## SUPPLIED RECORDS
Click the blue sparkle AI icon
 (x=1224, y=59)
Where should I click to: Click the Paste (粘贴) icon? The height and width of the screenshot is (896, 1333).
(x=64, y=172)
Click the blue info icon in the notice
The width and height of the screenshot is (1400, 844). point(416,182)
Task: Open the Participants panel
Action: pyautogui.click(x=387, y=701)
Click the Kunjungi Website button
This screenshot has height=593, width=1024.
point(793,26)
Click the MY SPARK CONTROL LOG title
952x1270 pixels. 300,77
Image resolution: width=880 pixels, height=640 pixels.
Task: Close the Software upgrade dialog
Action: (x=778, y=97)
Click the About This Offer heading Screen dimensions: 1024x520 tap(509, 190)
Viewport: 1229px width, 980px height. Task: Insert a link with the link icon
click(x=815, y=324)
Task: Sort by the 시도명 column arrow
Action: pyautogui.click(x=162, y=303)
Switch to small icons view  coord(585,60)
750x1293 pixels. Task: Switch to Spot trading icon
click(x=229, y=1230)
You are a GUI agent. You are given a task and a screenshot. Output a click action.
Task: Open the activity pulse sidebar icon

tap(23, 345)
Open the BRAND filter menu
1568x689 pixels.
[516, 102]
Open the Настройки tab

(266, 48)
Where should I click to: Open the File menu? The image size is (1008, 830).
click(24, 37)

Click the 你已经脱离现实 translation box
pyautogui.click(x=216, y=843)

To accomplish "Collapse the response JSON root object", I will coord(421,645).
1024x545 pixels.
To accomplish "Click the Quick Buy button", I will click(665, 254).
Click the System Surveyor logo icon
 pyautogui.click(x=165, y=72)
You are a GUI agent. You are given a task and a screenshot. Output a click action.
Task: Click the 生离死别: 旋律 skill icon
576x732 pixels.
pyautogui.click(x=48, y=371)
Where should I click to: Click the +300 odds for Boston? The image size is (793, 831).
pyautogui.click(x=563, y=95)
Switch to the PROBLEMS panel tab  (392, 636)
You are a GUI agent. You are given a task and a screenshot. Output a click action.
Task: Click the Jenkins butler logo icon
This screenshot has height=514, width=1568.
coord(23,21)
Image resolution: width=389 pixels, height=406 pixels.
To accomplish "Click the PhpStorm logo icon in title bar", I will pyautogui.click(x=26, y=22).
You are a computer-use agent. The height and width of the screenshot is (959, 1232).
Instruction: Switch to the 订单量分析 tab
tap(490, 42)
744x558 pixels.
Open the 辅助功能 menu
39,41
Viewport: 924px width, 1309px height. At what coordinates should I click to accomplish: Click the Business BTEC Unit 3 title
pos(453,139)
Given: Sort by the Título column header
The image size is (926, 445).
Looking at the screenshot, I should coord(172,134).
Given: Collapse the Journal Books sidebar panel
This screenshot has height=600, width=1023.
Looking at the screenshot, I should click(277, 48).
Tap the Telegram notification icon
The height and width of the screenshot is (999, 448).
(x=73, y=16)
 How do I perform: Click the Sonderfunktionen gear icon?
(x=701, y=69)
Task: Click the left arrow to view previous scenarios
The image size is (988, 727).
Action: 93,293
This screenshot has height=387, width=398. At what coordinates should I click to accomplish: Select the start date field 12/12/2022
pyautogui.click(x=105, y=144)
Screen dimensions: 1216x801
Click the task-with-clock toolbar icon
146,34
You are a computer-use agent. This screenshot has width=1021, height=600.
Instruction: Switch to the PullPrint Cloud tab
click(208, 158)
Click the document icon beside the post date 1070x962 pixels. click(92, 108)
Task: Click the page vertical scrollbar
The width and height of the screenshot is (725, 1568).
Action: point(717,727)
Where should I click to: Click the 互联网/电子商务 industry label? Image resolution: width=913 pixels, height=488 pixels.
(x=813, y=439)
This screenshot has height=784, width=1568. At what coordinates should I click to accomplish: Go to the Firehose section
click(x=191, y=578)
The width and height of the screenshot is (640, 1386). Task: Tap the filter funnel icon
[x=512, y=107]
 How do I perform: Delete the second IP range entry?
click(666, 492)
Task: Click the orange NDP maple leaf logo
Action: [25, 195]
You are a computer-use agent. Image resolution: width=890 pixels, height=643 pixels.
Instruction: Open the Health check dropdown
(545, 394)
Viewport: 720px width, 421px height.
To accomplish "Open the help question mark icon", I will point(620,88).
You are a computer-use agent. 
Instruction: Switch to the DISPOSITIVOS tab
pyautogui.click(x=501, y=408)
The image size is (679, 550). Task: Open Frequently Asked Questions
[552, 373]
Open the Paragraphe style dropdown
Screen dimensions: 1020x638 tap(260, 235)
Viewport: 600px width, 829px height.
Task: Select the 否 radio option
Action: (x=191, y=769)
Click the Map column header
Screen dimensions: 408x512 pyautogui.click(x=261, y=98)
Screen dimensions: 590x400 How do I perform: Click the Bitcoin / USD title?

## TASK REQUIREMENTS
Filter on the word "agent": copy each matching line from the entries above.

## FINISHED TASK
You are a GUI agent. You are given a task and a screenshot. Output a click action.
You are a GUI agent. You are given a task and a screenshot. Output a click action.
You are a GUI agent. You are given a task and a screenshot. Output a click action.
You are a computer-use agent. The height and width of the screenshot is (959, 1232).
You are a computer-use agent. This screenshot has width=1021, height=600.
You are a computer-use agent. Image resolution: width=890 pixels, height=643 pixels.
You are a computer-use agent. 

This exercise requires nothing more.